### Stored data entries

--- START ---

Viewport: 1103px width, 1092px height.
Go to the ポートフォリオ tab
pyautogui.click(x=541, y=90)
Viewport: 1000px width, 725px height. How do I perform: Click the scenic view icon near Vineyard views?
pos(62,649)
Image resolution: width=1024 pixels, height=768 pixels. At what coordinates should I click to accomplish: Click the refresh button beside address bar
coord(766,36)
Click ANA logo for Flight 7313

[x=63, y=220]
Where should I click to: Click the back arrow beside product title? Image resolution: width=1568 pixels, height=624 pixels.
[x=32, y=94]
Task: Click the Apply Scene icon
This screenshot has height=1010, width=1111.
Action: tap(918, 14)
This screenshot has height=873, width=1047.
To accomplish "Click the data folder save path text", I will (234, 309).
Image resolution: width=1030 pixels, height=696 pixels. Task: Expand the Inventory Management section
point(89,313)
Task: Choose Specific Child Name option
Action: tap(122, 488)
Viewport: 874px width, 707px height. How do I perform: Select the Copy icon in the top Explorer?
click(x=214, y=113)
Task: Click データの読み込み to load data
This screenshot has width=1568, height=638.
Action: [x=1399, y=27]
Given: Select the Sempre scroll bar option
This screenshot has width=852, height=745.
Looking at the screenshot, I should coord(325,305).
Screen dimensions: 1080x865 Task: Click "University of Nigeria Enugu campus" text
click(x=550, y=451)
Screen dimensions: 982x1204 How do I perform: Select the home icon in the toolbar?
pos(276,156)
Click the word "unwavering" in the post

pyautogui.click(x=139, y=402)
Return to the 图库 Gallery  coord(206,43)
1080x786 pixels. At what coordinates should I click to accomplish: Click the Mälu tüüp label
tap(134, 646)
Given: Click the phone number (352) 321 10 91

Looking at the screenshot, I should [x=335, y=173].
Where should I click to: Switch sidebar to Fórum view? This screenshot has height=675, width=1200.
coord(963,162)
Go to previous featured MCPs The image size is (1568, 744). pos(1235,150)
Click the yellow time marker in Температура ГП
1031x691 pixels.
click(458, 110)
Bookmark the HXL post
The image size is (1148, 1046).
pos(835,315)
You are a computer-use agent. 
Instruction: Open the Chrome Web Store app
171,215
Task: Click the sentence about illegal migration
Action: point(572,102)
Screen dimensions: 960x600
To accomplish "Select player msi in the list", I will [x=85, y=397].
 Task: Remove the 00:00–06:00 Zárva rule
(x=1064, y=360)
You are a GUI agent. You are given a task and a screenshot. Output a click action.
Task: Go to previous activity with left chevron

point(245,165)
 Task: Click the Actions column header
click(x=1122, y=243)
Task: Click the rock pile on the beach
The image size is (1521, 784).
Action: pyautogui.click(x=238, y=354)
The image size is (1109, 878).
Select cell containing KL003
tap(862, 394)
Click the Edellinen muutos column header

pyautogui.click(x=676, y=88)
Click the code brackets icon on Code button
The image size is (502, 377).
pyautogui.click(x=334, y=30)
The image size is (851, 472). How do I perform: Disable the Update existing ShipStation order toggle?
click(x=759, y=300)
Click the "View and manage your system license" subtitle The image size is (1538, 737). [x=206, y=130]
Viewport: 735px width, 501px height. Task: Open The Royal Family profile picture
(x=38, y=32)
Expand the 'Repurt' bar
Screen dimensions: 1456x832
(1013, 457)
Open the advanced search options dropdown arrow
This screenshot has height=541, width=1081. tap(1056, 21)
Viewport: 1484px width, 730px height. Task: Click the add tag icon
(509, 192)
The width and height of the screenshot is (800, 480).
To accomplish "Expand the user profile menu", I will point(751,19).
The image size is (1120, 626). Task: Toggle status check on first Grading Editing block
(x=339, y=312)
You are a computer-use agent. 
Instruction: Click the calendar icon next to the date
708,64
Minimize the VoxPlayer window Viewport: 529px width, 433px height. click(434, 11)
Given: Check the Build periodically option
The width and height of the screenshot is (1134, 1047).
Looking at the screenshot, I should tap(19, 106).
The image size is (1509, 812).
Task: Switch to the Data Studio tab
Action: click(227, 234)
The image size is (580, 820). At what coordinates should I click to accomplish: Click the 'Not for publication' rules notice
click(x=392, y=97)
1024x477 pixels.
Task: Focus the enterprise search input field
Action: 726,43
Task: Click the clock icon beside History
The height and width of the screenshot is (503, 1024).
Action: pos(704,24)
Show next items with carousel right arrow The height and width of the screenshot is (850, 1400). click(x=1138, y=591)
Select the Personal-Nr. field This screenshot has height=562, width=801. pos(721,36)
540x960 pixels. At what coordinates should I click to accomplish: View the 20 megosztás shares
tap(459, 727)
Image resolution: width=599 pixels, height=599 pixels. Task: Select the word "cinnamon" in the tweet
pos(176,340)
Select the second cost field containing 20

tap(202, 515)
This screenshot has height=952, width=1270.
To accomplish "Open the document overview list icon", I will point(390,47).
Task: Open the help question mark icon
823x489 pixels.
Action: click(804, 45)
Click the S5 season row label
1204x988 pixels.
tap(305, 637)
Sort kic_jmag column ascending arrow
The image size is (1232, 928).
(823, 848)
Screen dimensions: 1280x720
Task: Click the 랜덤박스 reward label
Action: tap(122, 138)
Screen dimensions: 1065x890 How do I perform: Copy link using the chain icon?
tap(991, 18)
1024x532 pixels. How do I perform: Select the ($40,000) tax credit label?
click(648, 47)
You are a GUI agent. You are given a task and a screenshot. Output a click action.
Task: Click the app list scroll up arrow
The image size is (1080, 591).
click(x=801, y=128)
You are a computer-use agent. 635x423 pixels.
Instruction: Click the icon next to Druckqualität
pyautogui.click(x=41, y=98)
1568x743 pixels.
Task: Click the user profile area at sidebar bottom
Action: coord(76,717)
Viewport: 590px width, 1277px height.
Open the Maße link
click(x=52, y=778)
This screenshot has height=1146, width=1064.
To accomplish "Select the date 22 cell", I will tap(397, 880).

--- END ---

### Your assignment
Filter the data down to the lines that contain the string "will", and copy them.

### Written solution
To accomplish "Click the data folder save path text", I will (234, 309).
To accomplish "Select player msi in the list", I will [x=85, y=397].
To accomplish "Expand the user profile menu", I will point(751,19).
To accomplish "Open the document overview list icon", I will point(390,47).
To accomplish "Select the date 22 cell", I will tap(397, 880).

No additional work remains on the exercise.